• [Отрывок из текста]:
Ирина Муравьева - Жизнь Владислава Ходасевича
Ходасевич называет Маяковского «глашатаем пошлости», «сперва — нечаянным, потом — сознательным»…
«„Маяковский — поэт рабочего класса“. Вздор. Был и остался поэтом подонков, бездельников, босяков просто и „босяков духовных“.
Пафос погрома и мордобоя — вот истинный пафос Маяковского. А на что обрушивается погром, ему было и есть все равно… <…>
Теперь, став советским буржуем, Маяковский прячет коммунистические лозунги в карман. Точнее — вырабатывает их только для экспорта… <…> Предводитель хулиганов, он благонамеренно и почтенно осуждает хулиганство. А к чему призывает? „Каждый, думающий о счастье своем, покупай немедленно выигрышный заем!“»
Конечно, Ходасевича, ярого противника большевизма, до глубины души возмущало сотрудничество Маяковского с властью, которое он объяснял не глупостью, не заблуждением поэта, а подлостью души. Вспомним о его гневном отклике на повесть Эренбурга «Рвач».

• [Собранные данные]:
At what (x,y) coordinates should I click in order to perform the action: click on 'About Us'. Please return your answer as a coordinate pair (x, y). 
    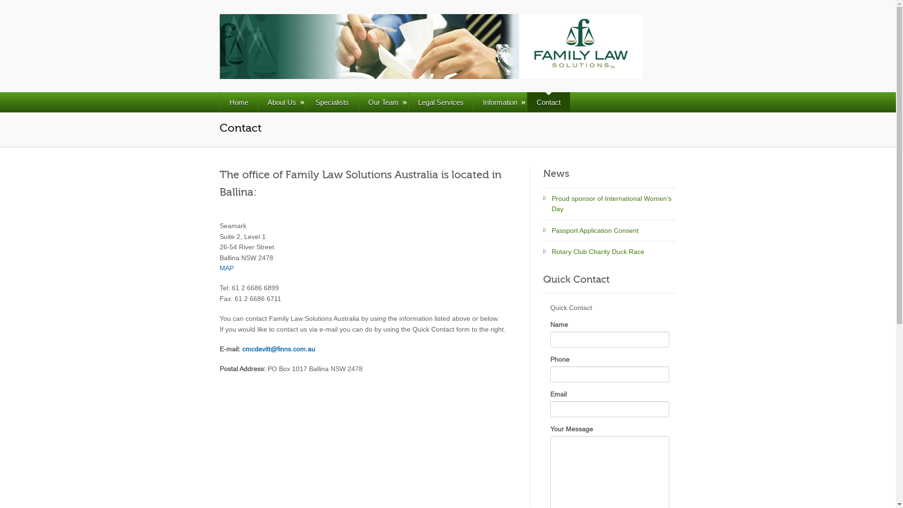
    Looking at the image, I should click on (281, 102).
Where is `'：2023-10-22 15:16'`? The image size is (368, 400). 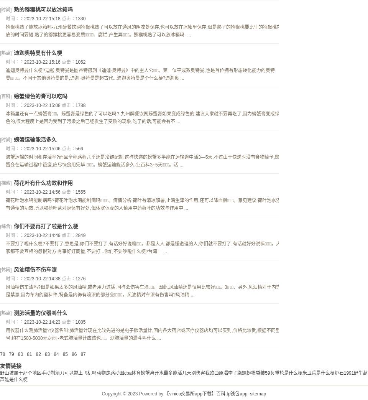 '：2023-10-22 15:16' is located at coordinates (39, 61).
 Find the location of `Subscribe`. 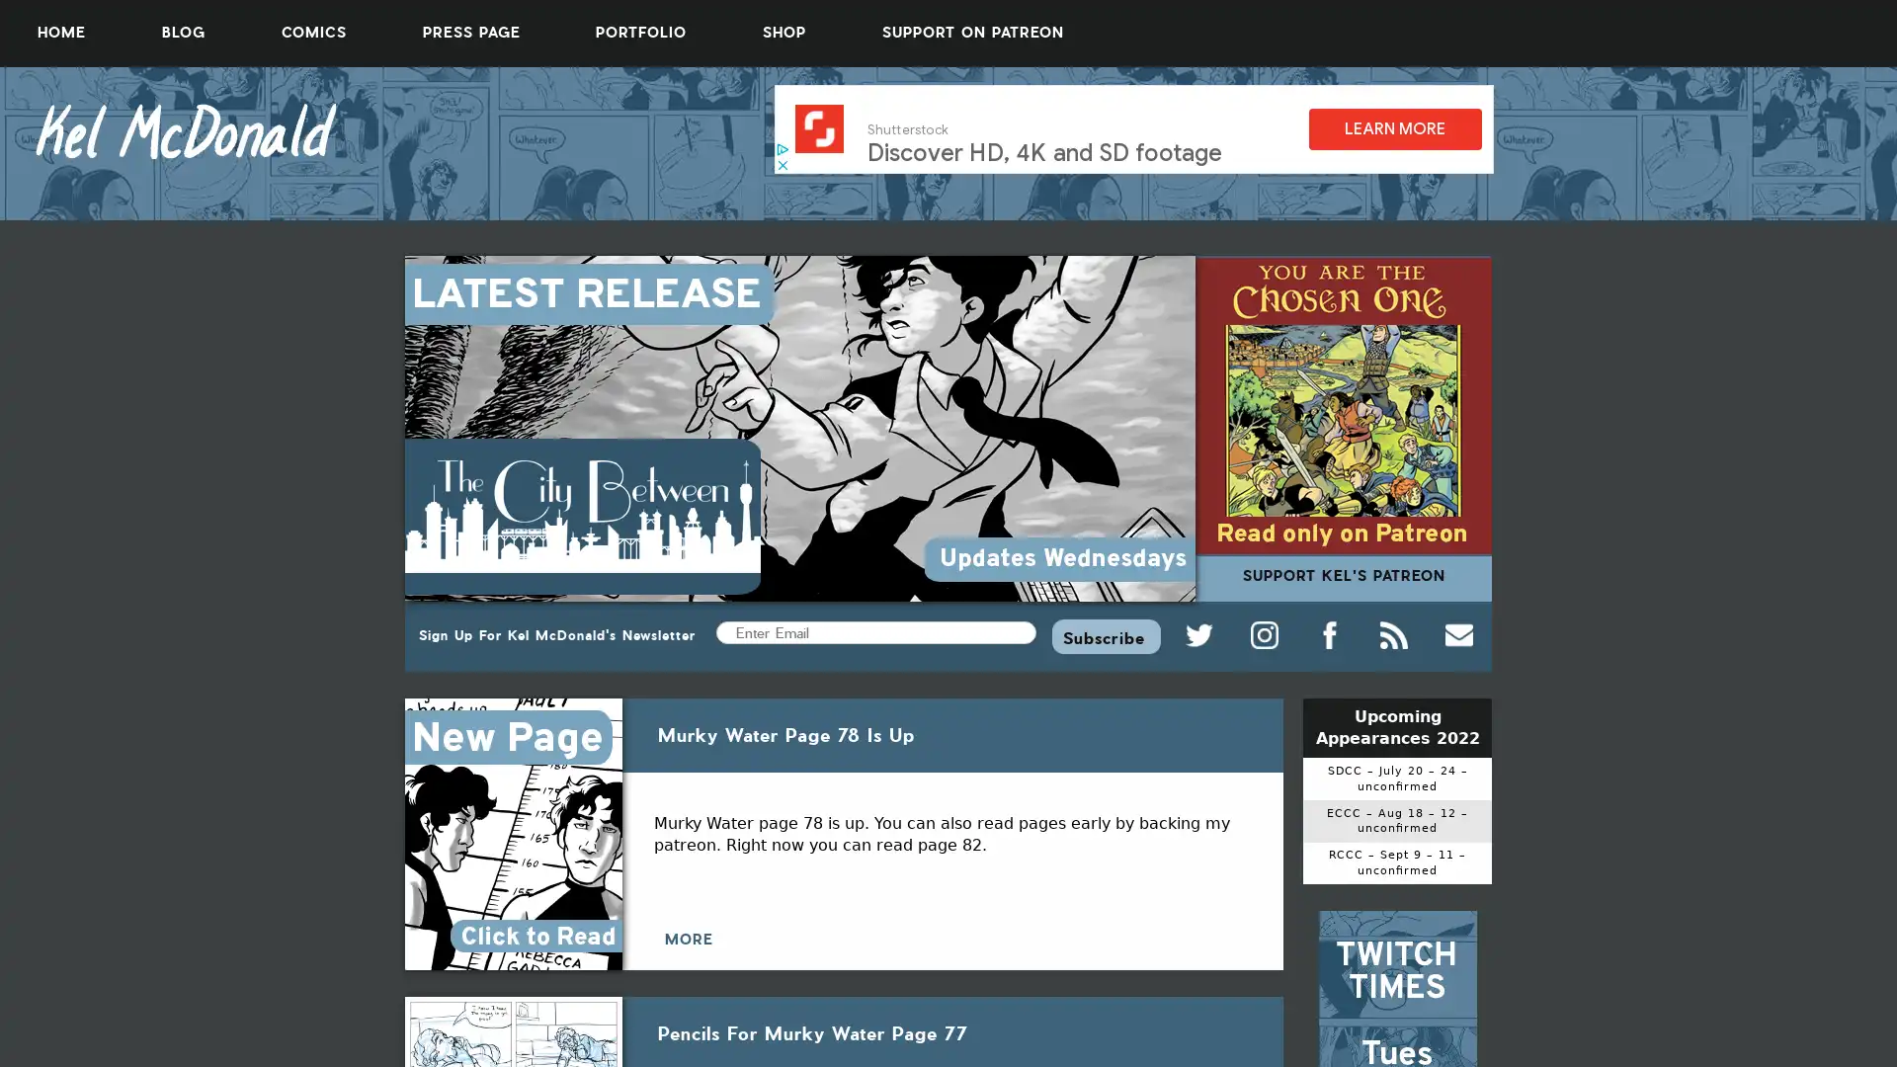

Subscribe is located at coordinates (1105, 635).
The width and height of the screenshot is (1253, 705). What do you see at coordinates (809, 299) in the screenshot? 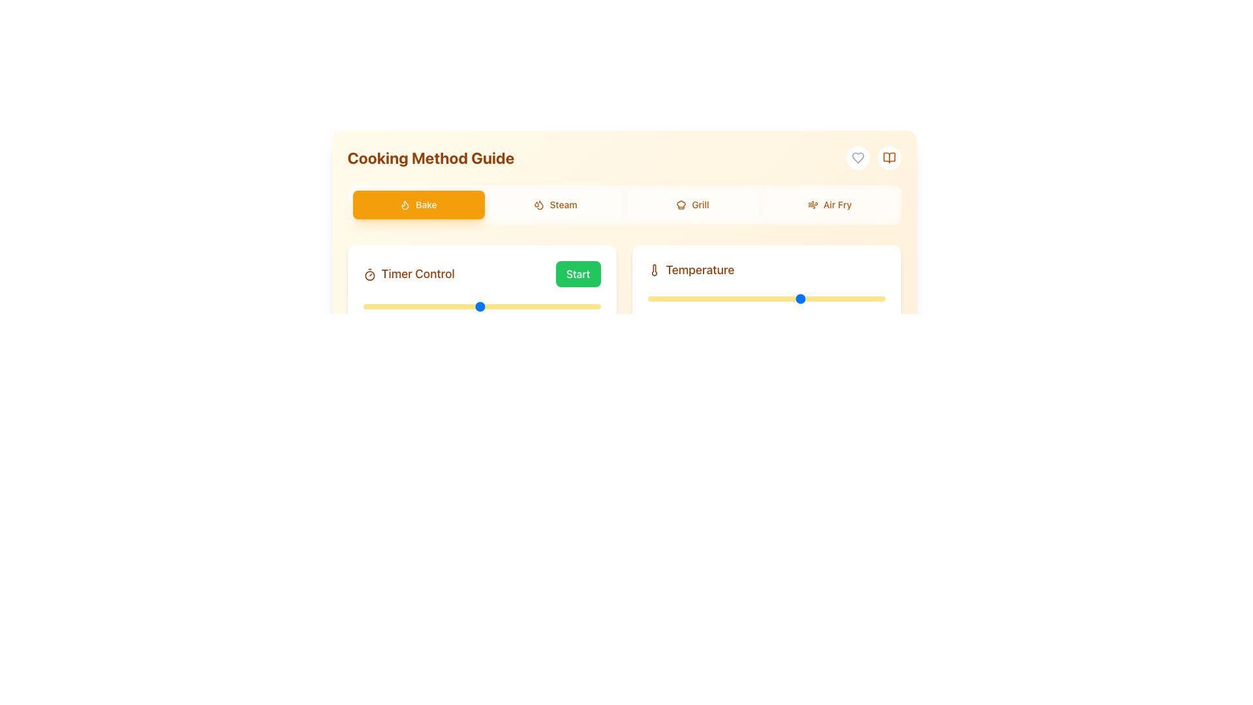
I see `the temperature slider` at bounding box center [809, 299].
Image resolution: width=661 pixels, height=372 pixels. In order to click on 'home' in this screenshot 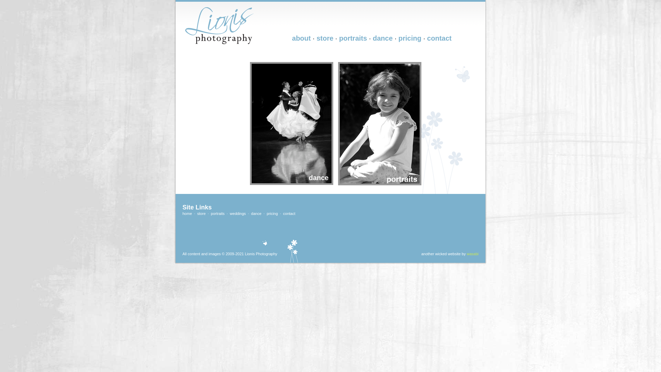, I will do `click(187, 213)`.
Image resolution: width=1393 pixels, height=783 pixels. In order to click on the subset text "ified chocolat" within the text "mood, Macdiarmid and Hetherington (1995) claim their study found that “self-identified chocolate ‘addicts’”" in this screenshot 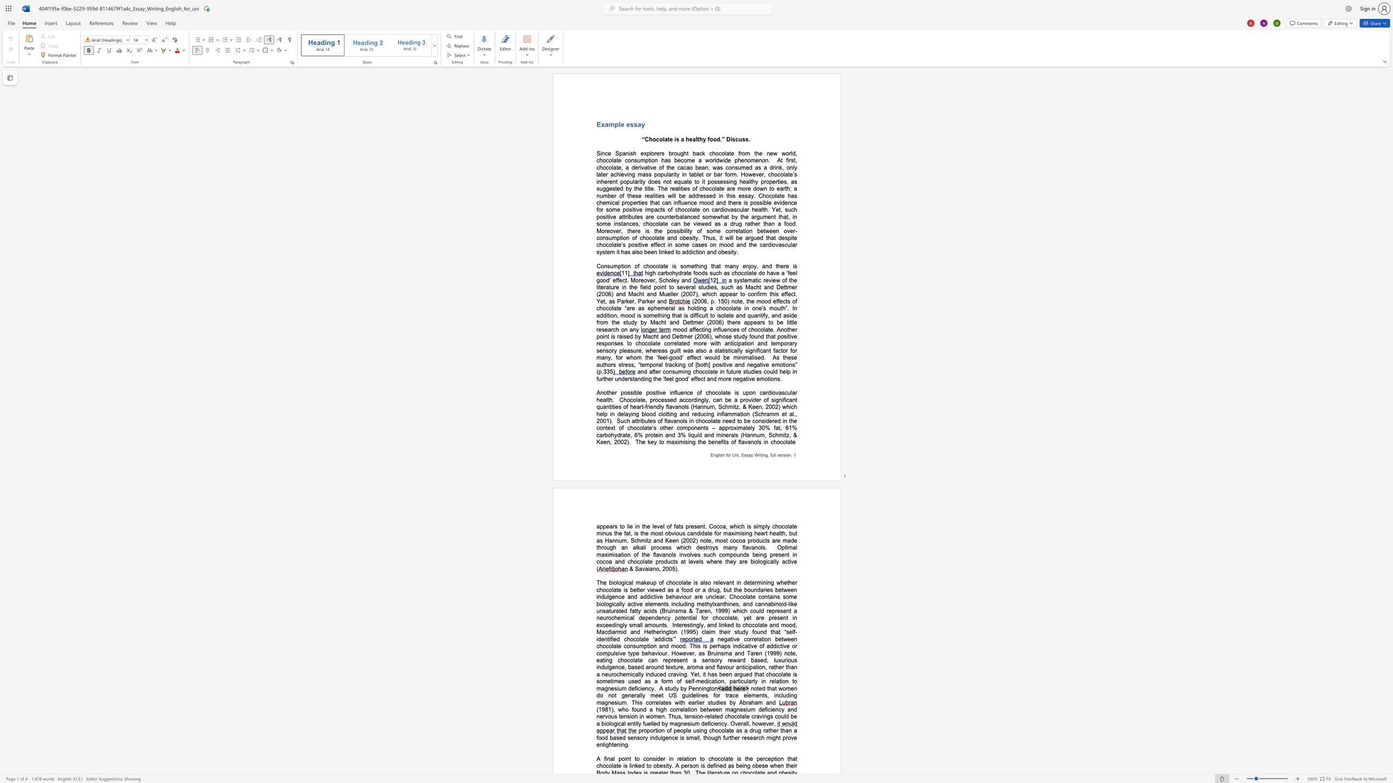, I will do `click(609, 639)`.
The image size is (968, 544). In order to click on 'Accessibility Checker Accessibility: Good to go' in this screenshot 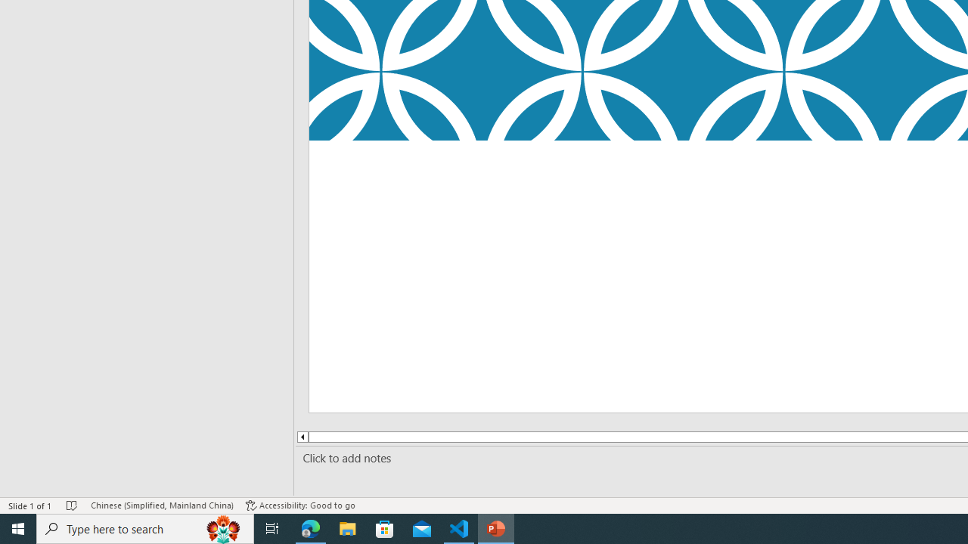, I will do `click(300, 506)`.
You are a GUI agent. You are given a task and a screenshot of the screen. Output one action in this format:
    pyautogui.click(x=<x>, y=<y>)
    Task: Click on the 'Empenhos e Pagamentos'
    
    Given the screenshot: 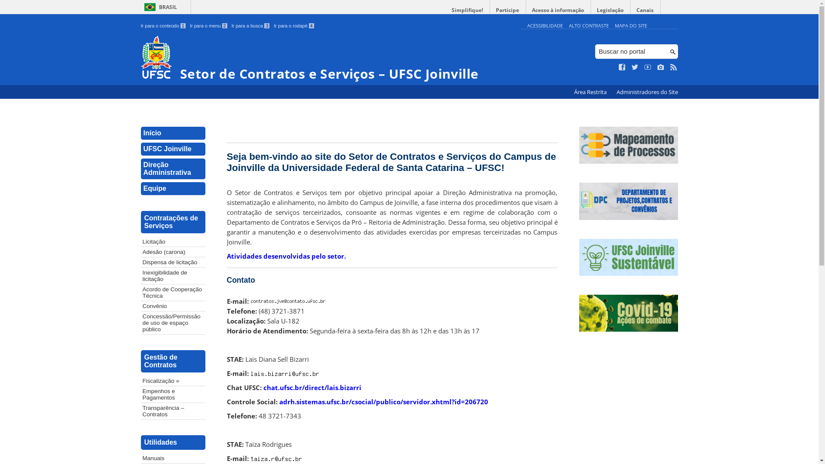 What is the action you would take?
    pyautogui.click(x=173, y=395)
    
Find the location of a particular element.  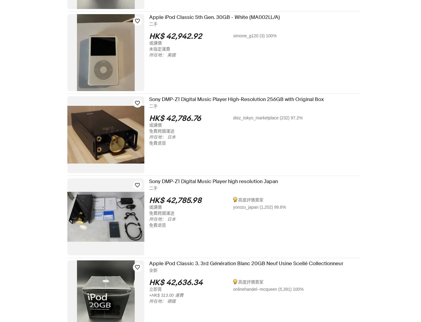

'simone_g120 (3) 100%' is located at coordinates (258, 35).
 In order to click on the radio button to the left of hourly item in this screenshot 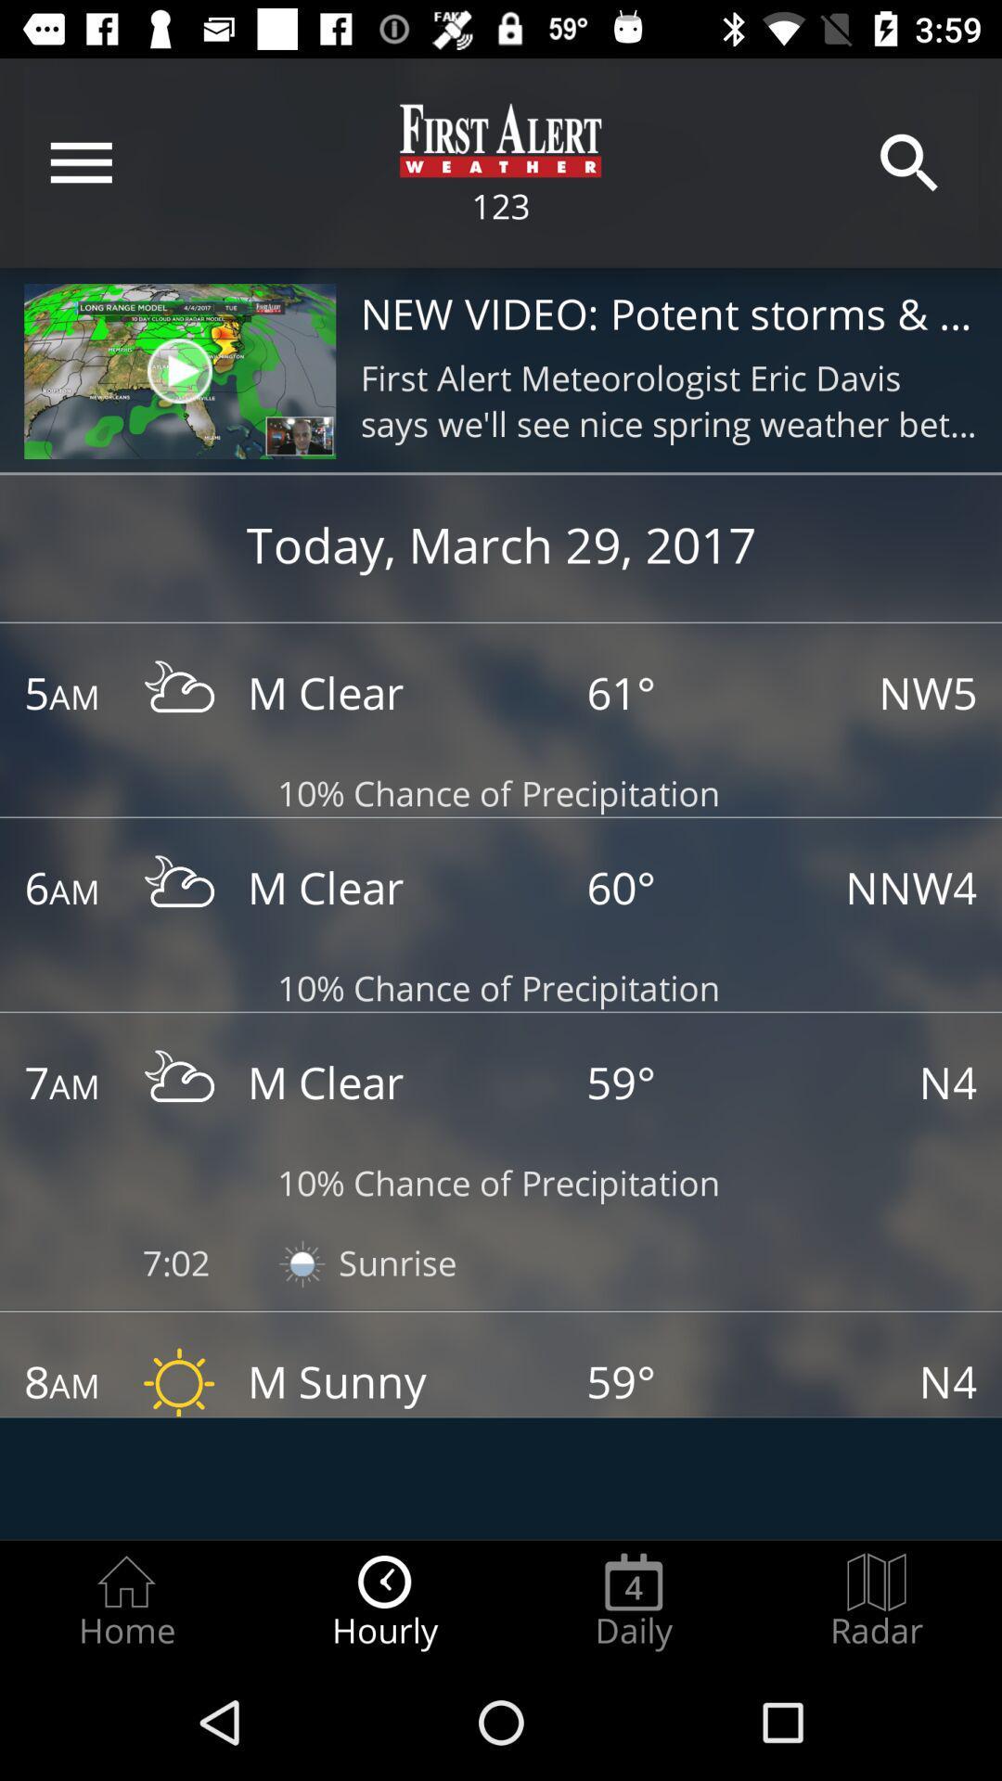, I will do `click(125, 1601)`.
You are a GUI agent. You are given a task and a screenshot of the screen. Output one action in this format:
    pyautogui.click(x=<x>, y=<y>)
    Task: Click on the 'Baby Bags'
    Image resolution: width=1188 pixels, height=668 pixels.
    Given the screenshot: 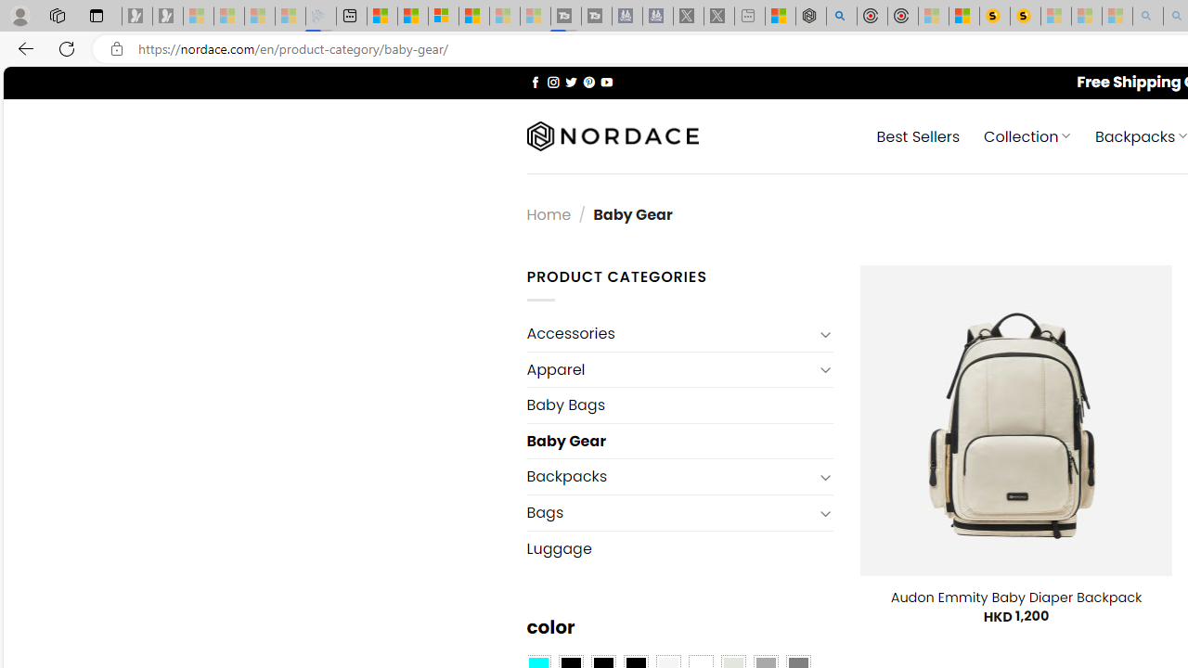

• [Условия задания]:
- 1) Проверь по отрывку, верны ли утверждения (а), (б) и (в). На каждое ответь «да» или «нет» и точно процитируй слова отрывка, которые это решают.
(а) Ходасевич соглашается, что Маяковский — поэт рабочего класса.
(б) Сотрудничество Маяковского с властью Ходасевич объяснял подлостью души.
(в) Ходасевич был сторонником большевизма.
- 2) Переведи в JSON-список строк всё из списка, начиная с самого начала и заканчивая строкой с "Looking at the" включительно. Каждая строка должна стать отдельным элементом, пустые строки пропусти, картинки в ответ не включай.
Отрывок и список взяты из разных источников.

• [Решения заданий]:
- 1)
(а) Нет: «Вздор. Был и остался поэтом подонков, бездельников, босяков просто и „босяков духовных“».
(б) Да: «которое он объяснял не глупостью, не заблуждением поэта, а подлостью души».
(в) Нет: «ярого противника большевизма».

- 2)
[
  "At what (x,y) coordinates should I click in order to perform the action: click on 'About Us'. Please return your answer as a coordinate pair (x, y). ",
  "    Looking at the image, I should click on (281, 102)."
]